#### Records shown

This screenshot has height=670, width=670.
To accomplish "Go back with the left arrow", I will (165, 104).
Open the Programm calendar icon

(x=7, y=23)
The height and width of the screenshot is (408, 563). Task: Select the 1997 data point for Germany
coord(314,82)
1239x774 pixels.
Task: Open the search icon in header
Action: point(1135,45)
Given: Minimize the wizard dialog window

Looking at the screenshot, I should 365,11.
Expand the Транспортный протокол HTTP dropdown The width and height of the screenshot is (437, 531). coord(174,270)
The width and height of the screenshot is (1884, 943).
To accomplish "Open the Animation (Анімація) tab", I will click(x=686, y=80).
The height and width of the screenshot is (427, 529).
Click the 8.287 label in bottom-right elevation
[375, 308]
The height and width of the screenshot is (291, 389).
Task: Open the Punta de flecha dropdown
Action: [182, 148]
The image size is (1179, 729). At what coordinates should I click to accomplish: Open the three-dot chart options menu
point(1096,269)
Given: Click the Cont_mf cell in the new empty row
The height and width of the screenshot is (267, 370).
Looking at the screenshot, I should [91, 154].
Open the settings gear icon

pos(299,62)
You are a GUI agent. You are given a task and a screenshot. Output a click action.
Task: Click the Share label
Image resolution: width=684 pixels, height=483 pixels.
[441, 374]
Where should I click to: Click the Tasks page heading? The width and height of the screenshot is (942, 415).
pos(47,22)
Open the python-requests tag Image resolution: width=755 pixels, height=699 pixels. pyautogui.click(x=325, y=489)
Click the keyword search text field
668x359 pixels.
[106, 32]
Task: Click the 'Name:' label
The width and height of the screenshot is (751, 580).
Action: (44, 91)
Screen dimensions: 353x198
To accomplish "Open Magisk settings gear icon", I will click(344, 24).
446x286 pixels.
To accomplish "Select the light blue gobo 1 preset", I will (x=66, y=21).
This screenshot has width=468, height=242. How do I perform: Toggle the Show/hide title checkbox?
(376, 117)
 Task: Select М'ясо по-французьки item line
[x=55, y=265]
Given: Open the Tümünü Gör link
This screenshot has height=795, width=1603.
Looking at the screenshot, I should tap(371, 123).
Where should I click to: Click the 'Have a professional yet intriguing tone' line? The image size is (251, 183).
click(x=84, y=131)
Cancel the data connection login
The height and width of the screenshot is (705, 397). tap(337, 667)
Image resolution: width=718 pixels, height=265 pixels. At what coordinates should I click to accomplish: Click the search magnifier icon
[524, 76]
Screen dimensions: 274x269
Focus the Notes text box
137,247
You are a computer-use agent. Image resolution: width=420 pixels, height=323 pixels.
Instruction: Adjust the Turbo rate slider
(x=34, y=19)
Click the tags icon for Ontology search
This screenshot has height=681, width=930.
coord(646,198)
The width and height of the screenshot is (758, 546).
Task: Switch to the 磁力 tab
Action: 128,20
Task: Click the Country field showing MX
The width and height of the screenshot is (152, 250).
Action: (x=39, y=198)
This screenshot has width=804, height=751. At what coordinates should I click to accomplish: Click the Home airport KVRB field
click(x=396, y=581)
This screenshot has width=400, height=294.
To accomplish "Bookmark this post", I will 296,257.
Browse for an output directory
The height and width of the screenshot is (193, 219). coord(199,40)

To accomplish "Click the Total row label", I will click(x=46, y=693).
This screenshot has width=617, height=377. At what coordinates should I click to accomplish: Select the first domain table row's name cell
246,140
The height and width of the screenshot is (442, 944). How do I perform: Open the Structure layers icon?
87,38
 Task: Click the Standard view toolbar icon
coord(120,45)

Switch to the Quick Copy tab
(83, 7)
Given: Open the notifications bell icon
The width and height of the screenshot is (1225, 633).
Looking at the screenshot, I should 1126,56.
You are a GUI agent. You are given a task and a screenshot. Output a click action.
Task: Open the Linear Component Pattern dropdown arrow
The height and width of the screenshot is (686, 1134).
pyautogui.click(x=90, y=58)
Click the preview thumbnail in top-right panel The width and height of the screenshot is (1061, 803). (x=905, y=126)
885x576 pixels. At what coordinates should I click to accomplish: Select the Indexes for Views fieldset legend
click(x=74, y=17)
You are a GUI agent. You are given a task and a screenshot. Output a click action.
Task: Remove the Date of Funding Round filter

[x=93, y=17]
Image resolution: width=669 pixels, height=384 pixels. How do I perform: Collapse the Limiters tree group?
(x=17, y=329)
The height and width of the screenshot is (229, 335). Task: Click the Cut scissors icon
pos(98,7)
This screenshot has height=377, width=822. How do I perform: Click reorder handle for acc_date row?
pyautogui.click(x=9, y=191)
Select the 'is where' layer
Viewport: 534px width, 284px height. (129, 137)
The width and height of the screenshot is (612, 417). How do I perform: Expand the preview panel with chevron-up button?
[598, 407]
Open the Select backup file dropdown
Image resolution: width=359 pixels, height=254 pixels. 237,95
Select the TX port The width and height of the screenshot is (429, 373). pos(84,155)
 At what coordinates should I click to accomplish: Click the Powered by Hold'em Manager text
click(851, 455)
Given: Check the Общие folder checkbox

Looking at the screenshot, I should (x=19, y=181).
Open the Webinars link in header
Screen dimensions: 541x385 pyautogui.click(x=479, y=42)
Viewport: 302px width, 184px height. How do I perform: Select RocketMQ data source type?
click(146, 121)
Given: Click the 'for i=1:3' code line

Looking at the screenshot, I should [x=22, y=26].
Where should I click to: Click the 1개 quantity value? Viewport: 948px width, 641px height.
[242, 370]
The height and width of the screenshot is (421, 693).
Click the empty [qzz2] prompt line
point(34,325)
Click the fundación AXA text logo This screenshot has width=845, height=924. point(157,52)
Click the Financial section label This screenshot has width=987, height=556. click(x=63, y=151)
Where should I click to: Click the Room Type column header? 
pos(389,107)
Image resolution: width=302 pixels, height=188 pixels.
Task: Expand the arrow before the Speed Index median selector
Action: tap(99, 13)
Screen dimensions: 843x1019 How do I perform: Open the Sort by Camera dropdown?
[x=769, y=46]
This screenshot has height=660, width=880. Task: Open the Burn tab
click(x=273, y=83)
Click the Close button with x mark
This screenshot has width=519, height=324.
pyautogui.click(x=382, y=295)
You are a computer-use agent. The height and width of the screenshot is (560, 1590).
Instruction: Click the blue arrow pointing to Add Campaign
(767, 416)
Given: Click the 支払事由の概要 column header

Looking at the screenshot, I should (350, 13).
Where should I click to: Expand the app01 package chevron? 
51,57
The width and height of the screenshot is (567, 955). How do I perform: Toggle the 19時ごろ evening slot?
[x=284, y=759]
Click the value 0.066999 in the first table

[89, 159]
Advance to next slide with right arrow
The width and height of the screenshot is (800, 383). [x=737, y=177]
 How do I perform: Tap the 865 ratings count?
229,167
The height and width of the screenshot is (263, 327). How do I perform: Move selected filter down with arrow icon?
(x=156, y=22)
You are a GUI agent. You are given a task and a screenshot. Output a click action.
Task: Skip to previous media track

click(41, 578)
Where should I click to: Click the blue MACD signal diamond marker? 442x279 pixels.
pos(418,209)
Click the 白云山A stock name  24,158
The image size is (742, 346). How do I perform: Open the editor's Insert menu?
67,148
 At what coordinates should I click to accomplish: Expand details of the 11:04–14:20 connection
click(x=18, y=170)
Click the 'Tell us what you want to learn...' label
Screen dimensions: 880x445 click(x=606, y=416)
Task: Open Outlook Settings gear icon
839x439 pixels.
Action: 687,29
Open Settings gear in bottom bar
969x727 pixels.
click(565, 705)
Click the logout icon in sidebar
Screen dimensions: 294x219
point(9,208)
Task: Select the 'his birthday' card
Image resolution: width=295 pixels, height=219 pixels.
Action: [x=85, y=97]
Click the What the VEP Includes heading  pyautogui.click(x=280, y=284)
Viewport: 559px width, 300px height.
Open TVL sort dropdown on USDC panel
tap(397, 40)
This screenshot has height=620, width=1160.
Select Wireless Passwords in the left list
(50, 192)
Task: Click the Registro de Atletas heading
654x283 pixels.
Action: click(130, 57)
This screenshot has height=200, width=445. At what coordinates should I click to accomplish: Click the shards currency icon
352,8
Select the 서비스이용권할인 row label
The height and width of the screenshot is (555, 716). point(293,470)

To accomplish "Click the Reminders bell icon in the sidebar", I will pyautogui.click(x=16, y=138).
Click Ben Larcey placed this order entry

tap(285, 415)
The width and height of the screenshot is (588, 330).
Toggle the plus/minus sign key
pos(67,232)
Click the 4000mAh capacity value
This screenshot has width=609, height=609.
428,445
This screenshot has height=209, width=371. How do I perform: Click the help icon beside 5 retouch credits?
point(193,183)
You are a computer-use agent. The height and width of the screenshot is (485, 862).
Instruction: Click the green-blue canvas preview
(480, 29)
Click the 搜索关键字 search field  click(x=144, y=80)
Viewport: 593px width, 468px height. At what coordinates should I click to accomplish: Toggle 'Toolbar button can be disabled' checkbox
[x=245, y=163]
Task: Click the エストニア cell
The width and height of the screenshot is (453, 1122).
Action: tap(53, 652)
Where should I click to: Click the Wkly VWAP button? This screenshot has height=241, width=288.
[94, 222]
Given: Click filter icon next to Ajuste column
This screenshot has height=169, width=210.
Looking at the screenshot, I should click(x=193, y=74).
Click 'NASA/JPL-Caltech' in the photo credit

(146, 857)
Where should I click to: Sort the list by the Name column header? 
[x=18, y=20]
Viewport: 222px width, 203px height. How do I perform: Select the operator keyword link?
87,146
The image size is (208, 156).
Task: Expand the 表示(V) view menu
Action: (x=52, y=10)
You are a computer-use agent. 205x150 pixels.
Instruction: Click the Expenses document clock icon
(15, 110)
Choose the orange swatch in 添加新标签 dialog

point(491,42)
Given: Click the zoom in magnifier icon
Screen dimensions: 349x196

########

**Problem requirements**
Above are records; repeat only the lines starting at the line with "Advance to next slide with right arrow" and ending at the line with "Task: Open Outlook Settings gear icon", exactly as they appear, both included.

**Worked solution**
Advance to next slide with right arrow
The width and height of the screenshot is (800, 383). [x=737, y=177]
 How do I perform: Tap the 865 ratings count?
229,167
The height and width of the screenshot is (263, 327). How do I perform: Move selected filter down with arrow icon?
(x=156, y=22)
You are a GUI agent. You are given a task and a screenshot. Output a click action.
Task: Skip to previous media track

click(41, 578)
Where should I click to: Click the blue MACD signal diamond marker? 442x279 pixels.
pos(418,209)
Click the 白云山A stock name  24,158
The image size is (742, 346). How do I perform: Open the editor's Insert menu?
67,148
 At what coordinates should I click to accomplish: Expand details of the 11:04–14:20 connection
click(x=18, y=170)
Click the 'Tell us what you want to learn...' label
Screen dimensions: 880x445 click(x=606, y=416)
Task: Open Outlook Settings gear icon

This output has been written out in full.